Stalin's rise to power marked the close of this momentous period, consigning the avant-garde to obscurity. Yet the Russian avant-garde continues to exert a lasting influence over art movements up to the present day. The film confirms this, exploring the fascination that these colourful paintings, inventive sculptures and propaganda posters retain over the modern consciousness 100 years on.

It was filmed entirely on location in Moscow, St Petersburg and London, with access to the State Tretyakov Gallery, the State Russian Museum, the State Hermitage Museum and in co-operation with the Royal Academy of Arts, London. The film features paintings previously banned and unseen for decades, and masterpieces which rarely leave Russia.

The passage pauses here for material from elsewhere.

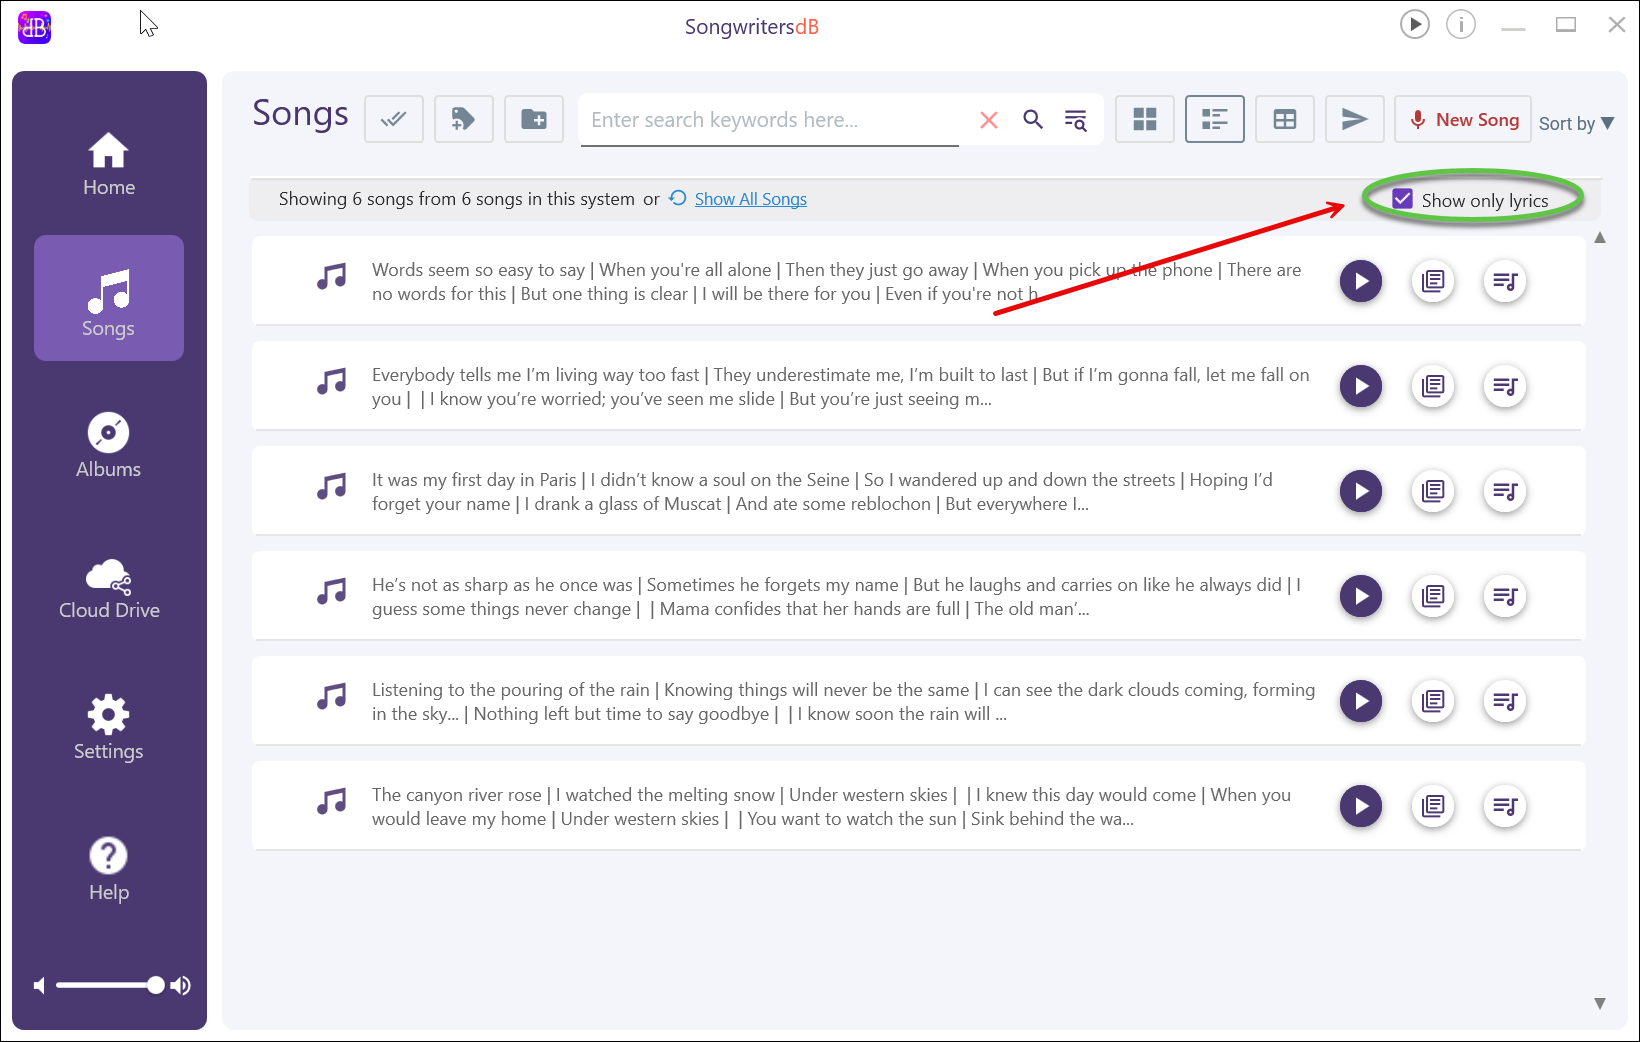The image size is (1640, 1042).
Task: Add the canyon river song to playlist
Action: pyautogui.click(x=1505, y=806)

Contributors include museum directors Professor Mikhail Piotrovsky and Zelfira Tregulova, and film director Andrei Konchalovsky. The film also features the voices of Matthew Macfadyen, Tom Hollander, James Fleet, Eleanor Tomlinson and Daisy Bevan.
18 The Farthest: Voyager's Interstellar Journey (2017) #1056 DOCUMENTARY Main
90mins. BBC. Twelve billion miles away a tiny spaceship is leaving our solar system and entering the void of deep space. It is the first human-made object ever to do so. Slowly dying within its heart is a plutonium generator that will beat for perhaps another decade before the lights on Voyager finally go out. But this little craft will travel on for millions of years, carrying a Golden Record bearing recordings and images of life on Earth.

The story of Voyager is an epic of human achievement, personal drama and almost miraculous success. Launched 16 days apart in 1977, the twin Voyager space probes have defied all the odds, survived countless near misses and almost 40 years later continue to beam revolutionary information across unimaginable distances. With less computing power than a modern hearing aid, they have unlocked the stunning secrets of our solar system.

This film tells the story of these magnificent machines, the men and women who built them and the vision that propelled them farther than anyone could ever have hoped.
19 The Real Doctor Zhivago (2017) #1215 DOCUMENTARY Main
1 hour. BBC. Dr Zhivago is one of the best-known love stories of the 20th century, but the setting of the book also made it famous. It is a tale of passion and fear, set against a backdrop of revolution and violence. The film is what most people remember, but the story of the writing of the book has more twists, intrigue and bravery than many a Hollywood blockbuster.

In this documentary, Stephen Smith traces the revolutionary beginnings of this bestseller to it becoming a pawn of the CIA at the height of the Cold War. The writer of the novel, Boris Pasternak, in the words of his family, willingly committed acts of literary suicide in being true to the Russia he loved, but being honest about the Soviet regime he hated and despised. Under Stalin, writers and artists just disappeared if they did not support the party line. Many were murdered.

Writing his book for over 20 tumultuous years, Boris Pasternak knew it could result in his death. It did result in his mistress being sent to the gulag twice, but he had to have his say. This is the story of the writing of perhaps the bravest book ever published. It is the story before the film won Oscars and its author, the Nobel Prize. It is the untold story of the real Dr Zhivago - Boris Pasternak.
20 Empire of the Tsars: Romanov Russia with Lucy Worsley (2016) #895 DOCUMENTARY Main
3x1 hour episodes. BBC. Lucy Worsley travels to Russia to tell the extraordinary story of the dynasty that ruled the country for more than three centuries - the Romanovs.

1/3 Reinventing Russia. A look at the early Romanovs, from 16-year-old Mikhail in 1613 to Peter the Great.
2/3 Age of Extremes. Lucy examines the reign of Catherine the Great and the conflict with Napoleonic France.
3/3 The Road to Revolution. Lucy investigates how the family's grip on Russia unravelled in the years 1825-1918.